世界青年平和イニシアチブ始動 北京で約3,000人が平和と協力を議論
世界各地から集まった若者約3,000人が、この夏北京で「世界青年平和イニシアチブ」を立ち上げました。気候変動やテクノロジーの使い方など、2025年を生きる世代ならではのテーマから「平和」を問い直しています。
北京で始動した「世界青年平和イニシアチブ」
先ごろ北京で開催されたイベント「Together for Peace(ともに平和のために)」には、世界各地から若者を中心に約3,000人が参加しました。会場となった北京大学では、新たな国際的な枠組みとして「世界青年平和イニシアチブ」が発表されました。
このイニシアチブは、若者がグローバルな平和を守り、文化交流の先駆けとなり、相互に利益を分かち合う協力(ウィンウィンの協力)を進めることを呼びかけています。

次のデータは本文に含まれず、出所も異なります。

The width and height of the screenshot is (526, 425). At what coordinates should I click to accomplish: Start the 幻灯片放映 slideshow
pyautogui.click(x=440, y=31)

主催は、中国人民対外友好協会と中華全国青年連合会です。世界反ファシズム戦争勝利から80年となる節目の年を記念し、7月29日に北京大学で「世界青年平和会議」が開かれ、その場でイニシアチブが正式に立ち上げられました。
「80年前」と「いま」をつなぐメッセージ
イニシアチブの声明の英語版には、次のような趣旨の一文が含まれています。
「80年前、先人たちは団結によって暗闇に光をもたらしました。80年後のいま、未来を行動によって形づくるのは、私たち若者の役割です。」
過去の戦争の記憶を振り返ると同時に、「行動する主体」としての若者に焦点を当てている点が、この会議とイニシアチブの大きな特徴といえます。
会議が取り上げたテーマ:気候変動とテクノロジー
世界青年平和会議では、平和をめぐる課題として、次のようなテーマが議論されました。
- 気候変動への対応
- 社会をより良くするためのテクノロジー(「テクノロジー・フォー・ソーシャルグッド」)

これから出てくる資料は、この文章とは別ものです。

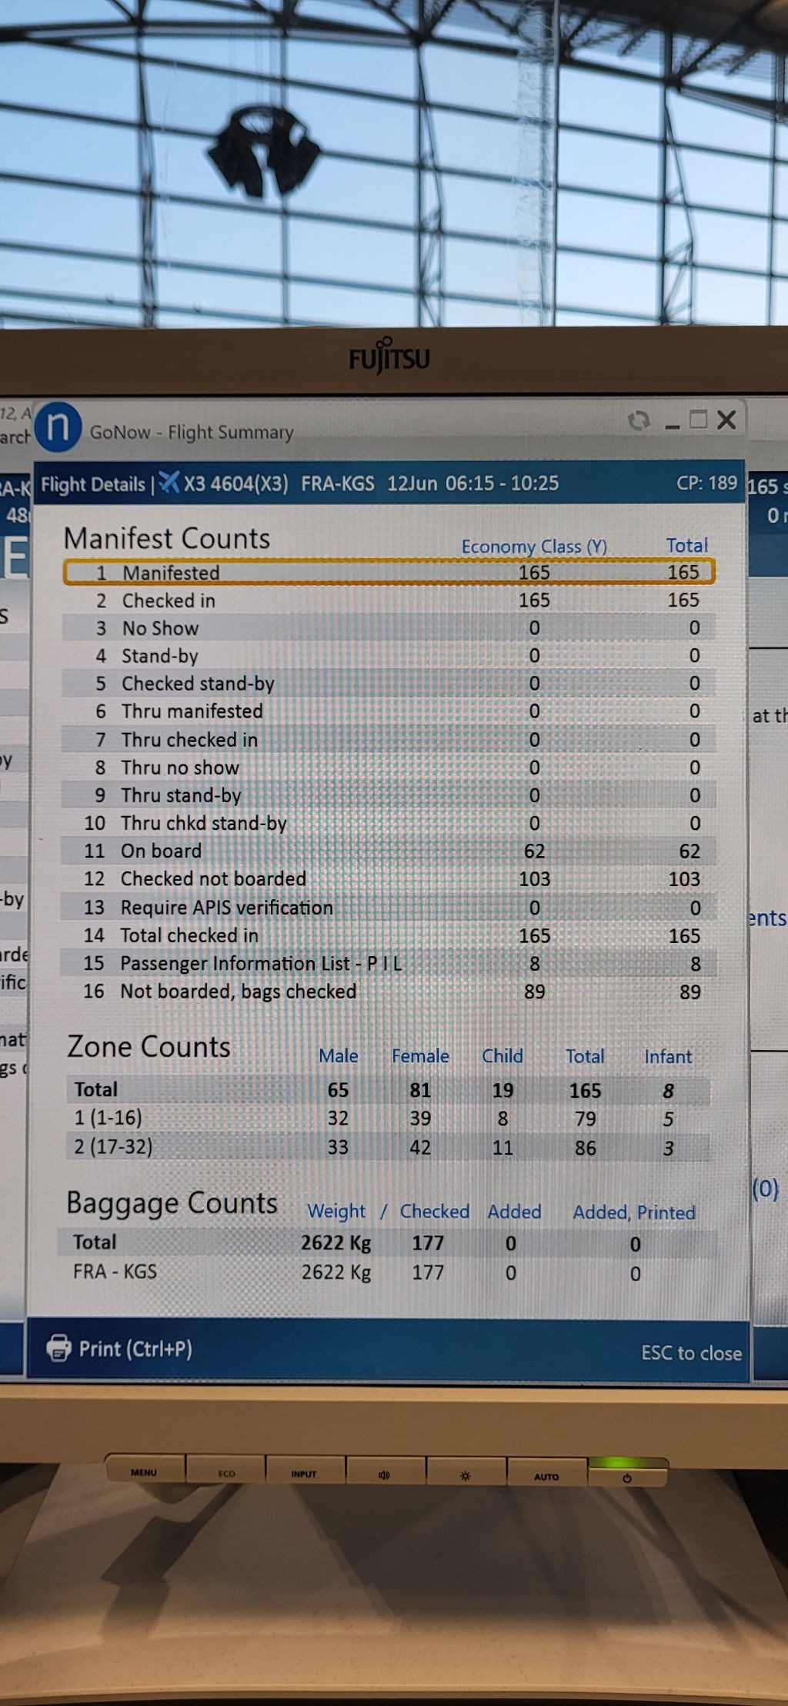This screenshot has height=1706, width=788.
Task: Maximize the Flight Summary window
Action: [698, 420]
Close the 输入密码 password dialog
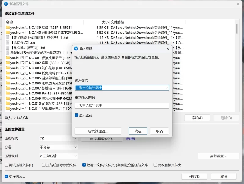244x184 pixels. 168,49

気候変動は、自然災害の激甚化や資源をめぐる不安定化を通じて、各地の社会や国と国の関係に影響を与えています。その影響を最も長く受け続けるのが、これからの人生を生きる若者世代です。
一方、デジタル技術や人工知能(AI)などのテクノロジーは、社会課題の解決に活用できる可能性を持つ一方で、分断や格差を広げるリスクも指摘されています。「テクノロジーを平和と共生のためにどう使うか」が問われていると言えます。
若者が平和づくりに関わる3つの視点
今回の世界青年平和イニシアチブが示したメッセージは、日本で暮らす私たちにとっても他人事ではありません。若者が平和づくりに関わるための視点を、3つに整理してみます。
1. 文化交流で「遠い世界」を近づける
イニシアチブは、国や地域を越えた文化交流を重視しています。オンラインの交流会や留学、国際ボランティアなどを通じて、ニュースだけでは見えない他地域の実情や価値観に触れることは、「対立」よりも「共通点」を見つける一歩になります。
2. 協力を「ゼロサム」ではなく「ウィンウィン」に
声明が強調する「ウィンウィンの協力」という発想は、国際関係だけでなく、身近な人間関係や職場のプロジェクトにも当てはめることができます。相手の利益と自分の利益をどう両立させるかを考えることは、対立を和らげる小さな実践です。
3. テクノロジーを「批判的に楽観的」に使う
AIをはじめとするテクノロジーを完全に拒むのではなく、そのリスクを理解した上で、社会を良くするためにどう使うかを考える姿勢が求められています。例えば、気候データの分析による災害対策、オンライン学習による教育格差の縮小など、平和や公正につながる用途は数多く考えられます。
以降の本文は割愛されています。